Stored records:
○ ○ ○

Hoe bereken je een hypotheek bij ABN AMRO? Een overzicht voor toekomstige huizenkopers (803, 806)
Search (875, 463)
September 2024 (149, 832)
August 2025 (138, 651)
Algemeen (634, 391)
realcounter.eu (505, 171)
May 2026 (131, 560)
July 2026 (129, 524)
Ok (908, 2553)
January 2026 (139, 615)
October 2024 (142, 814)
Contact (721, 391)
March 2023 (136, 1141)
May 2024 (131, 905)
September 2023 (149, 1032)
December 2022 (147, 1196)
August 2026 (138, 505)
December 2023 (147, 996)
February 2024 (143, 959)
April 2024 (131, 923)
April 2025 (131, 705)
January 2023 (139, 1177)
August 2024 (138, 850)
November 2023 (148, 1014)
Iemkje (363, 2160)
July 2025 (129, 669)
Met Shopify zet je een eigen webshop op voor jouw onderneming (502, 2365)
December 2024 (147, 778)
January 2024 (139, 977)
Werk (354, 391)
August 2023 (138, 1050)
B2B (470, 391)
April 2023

○ ○ ○

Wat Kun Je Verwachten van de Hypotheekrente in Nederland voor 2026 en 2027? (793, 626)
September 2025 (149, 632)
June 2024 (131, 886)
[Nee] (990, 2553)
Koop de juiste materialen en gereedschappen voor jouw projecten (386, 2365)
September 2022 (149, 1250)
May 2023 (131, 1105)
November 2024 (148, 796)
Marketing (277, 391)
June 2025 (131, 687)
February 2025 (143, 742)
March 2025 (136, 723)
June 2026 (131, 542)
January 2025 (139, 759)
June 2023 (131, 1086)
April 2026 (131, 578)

○ ○ ○

Exercise requirements: Among the lines of the data, find every one that holds "June" and copy it.

Your response:
June 2024 (131, 886)
June 2025 (131, 687)
June 2026 (131, 542)
June 2023 (131, 1086)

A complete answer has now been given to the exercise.